#### EXERCISE INSTRUCTIONS
Quote everything from "I call David" down to "raise us Orthodox." in the interview below, word for word.

#### EXCERPT TO READ
┌────────
I call David in Texas Thursday morning.
David: "I was born in Evanston, Illinois. My family made aliyah when I was eight. We were back in the Chicago area for my dad’s sabbatical year when I was 13. Aside from that, I grew up in Israel. My parents had always dreamed of living in Israel. We lived in Beersheva. My dad [Meir Gruber] is currently traveling the world after spending two years as the chairman of the Bible, Archeology and Near Eastern Studies department at Ben Gurion University. He’s also an ordained Conservative rabbi."
"I went through the Orthodox school system. My parents, for a variety of reasons, decided to raise us Orthodox.
"For high school, I went to the flagship Religious Zionist yeshiva Netiv Meir. Modern Orthodox is the wrong term in Israel. Then I went to Yeshivat Sha’alvim for hesder (a split program between yeshiva and army service). I was a tank gunner (1991-1994)."
Luke: "Why did you become an Orthodox rabbi?"
David: "That’s a fascinating question. I thought I was going to be an academic like my dad. Two years into the hesder program, I was very involved in the International Bible Contest. I took second place in eleventh grade. Once you win, you get involved helping with the planning. I was the head of a youth organization called Nachat. I was giving classes. I remember I went up to Haifa to give a class. We were trying to start a new branch there and a friend had strong-armed a bunch of teenagers to come to listen to a class. They were sitting there like, we’re doing our friend a favor. As I’m teaching the class, their facial expression goes from disinterest to whoa, this is interesting. When I finish giving the class, there’s two minutes of quiet.
"On the way back to yeshiva, a two hour bus ride, I’m like, whoa, what just happened here? Am I good at this teaching thing? Perhaps instead of going into an academic career where three people read an article you write (says my dad), if I could be a high school teacher in Israel? Forty kids in a class, a 35-year career, I’d influence a lot of people.
"So that’s why I changed course and decided to become a rabbi.
"I finished my rabbinic studies in two-and-a-half years, which is pretty quick.
"Why Orthodox? Because I was brought up as Orthodox. My parents made the decision based on social reasons. The Reform and Conservative movements in Israel were tiny. My mom explicitly said, ‘I grew up in the gulat (exile) and I was always different. I made aliyah because I don’t want us to be different any more.’"
"In my final year in yeshiva, my wife and I were looking for adventure. We were looking at the fact that kollel students don’t really earn much. We found this program at the Rothchild Foundation where they take a tiny group, six to ten rabbis every year, and they train them in practical rabbinics. When you do smicha in Israel, you’re passing a series of four tests. Each test takes a year to study for. You could have the personality of an eggplant and still become a rabbi. You don’t learn about how to treat people, how to counsel, how to give a sermon, nothing to do with theology.
"The provide you with a fellowship. The tradeoff is that you obligate yourself to go to a far-flung community, anywhere but North America. My choice was either to go to South America and learn how to speak Spanish or go to Wellington, New Zealand. I thought, ‘They speak English there? How different can it be?’
"I became rabbi of the Wellington Hebrew Congregation, which is the Orthodox congregation in Wellington. In the British commonwealth, the Orthodox are the establishment. It’s the opposite of the United States. Eighty five percent of people belong to Orthodox congregations, even if they are not observant.
└────────
#### ENTRIES PROVIDED
┌────────
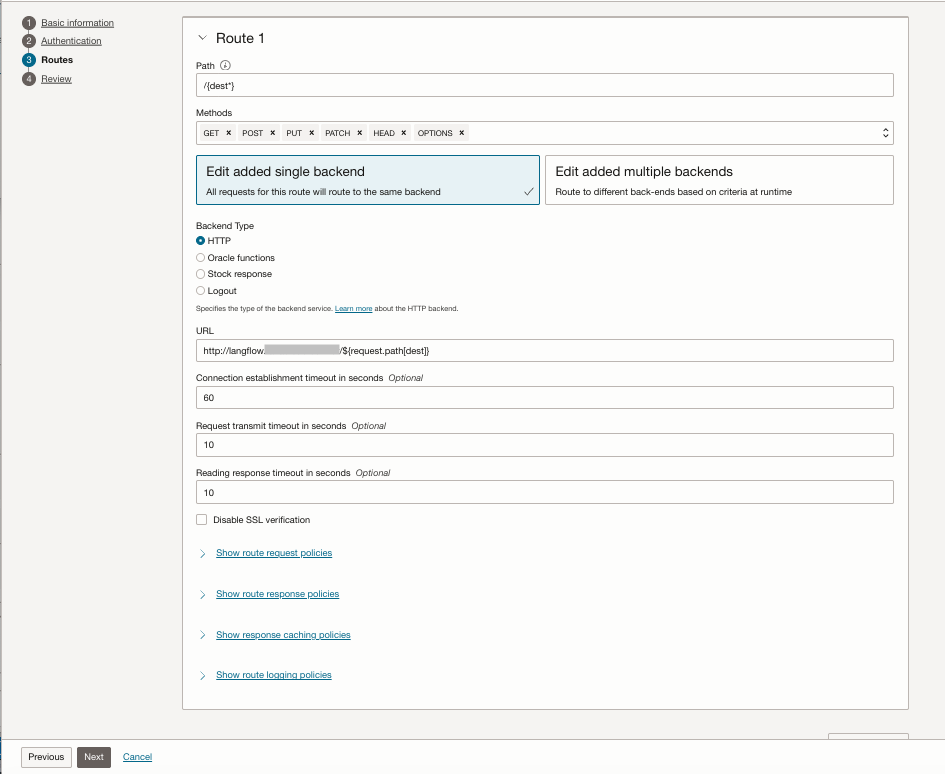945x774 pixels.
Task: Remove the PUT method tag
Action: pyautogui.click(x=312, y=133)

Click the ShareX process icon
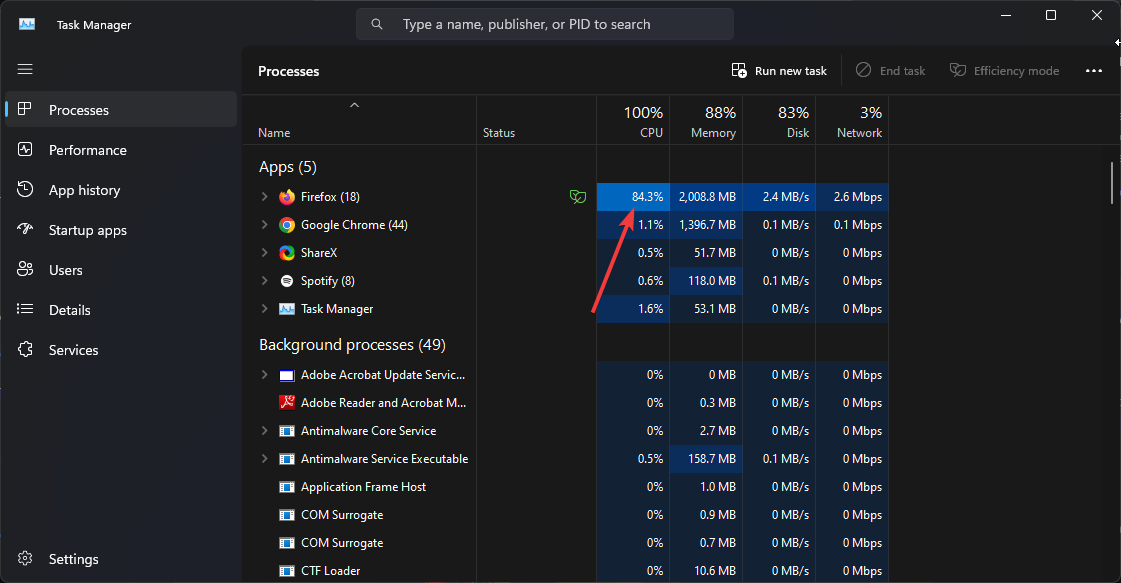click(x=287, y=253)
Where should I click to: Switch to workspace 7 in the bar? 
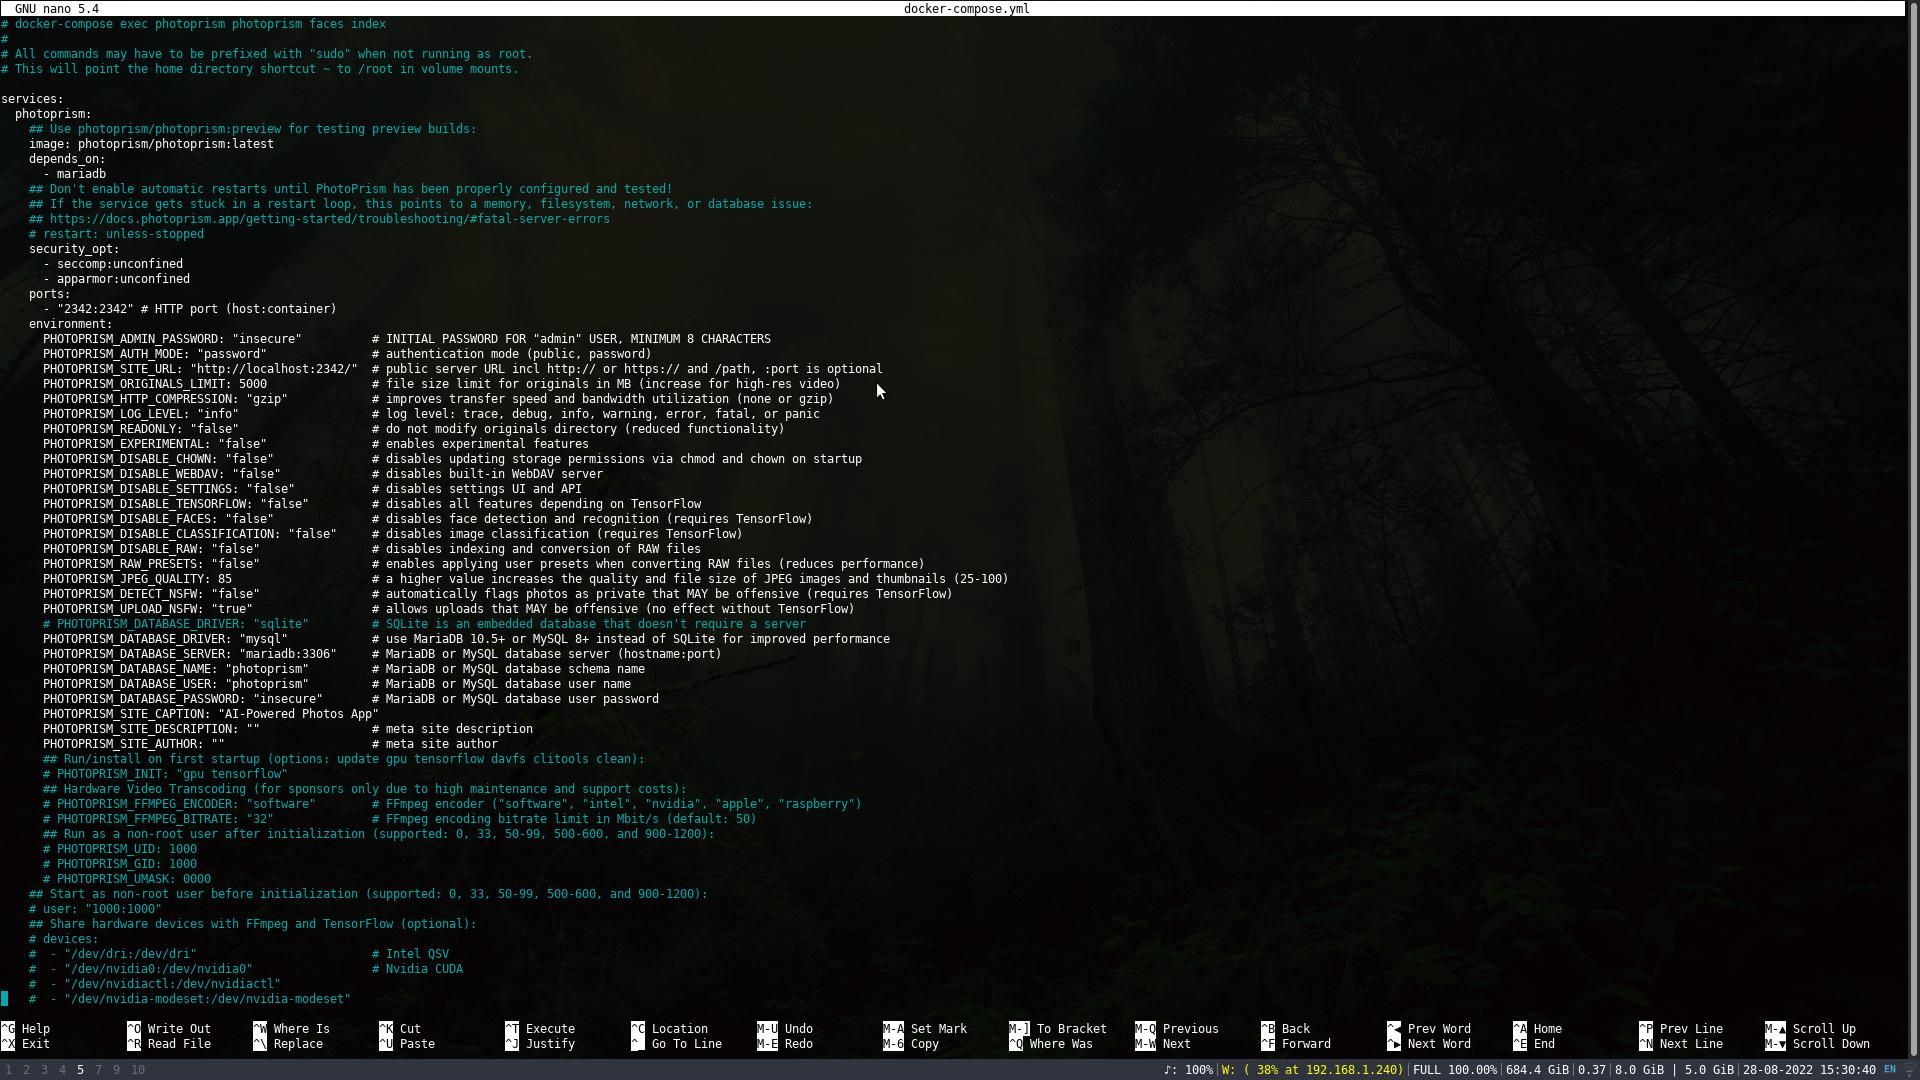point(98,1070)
└────────
#### TASK SOLUTION
I call David in Texas Thursday morning.
David: "I was born in Evanston, Illinois. My family made aliyah when I was eight. We were back in the Chicago area for my dad’s sabbatical year when I was 13. Aside from that, I grew up in Israel. My parents had always dreamed of living in Israel. We lived in Beersheva. My dad [Meir Gruber] is currently traveling the world after spending two years as the chairman of the Bible, Archeology and Near Eastern Studies department at Ben Gurion University. He’s also an ordained Conservative rabbi."
"I went through the Orthodox school system. My parents, for a variety of reasons, decided to raise us Orthodox.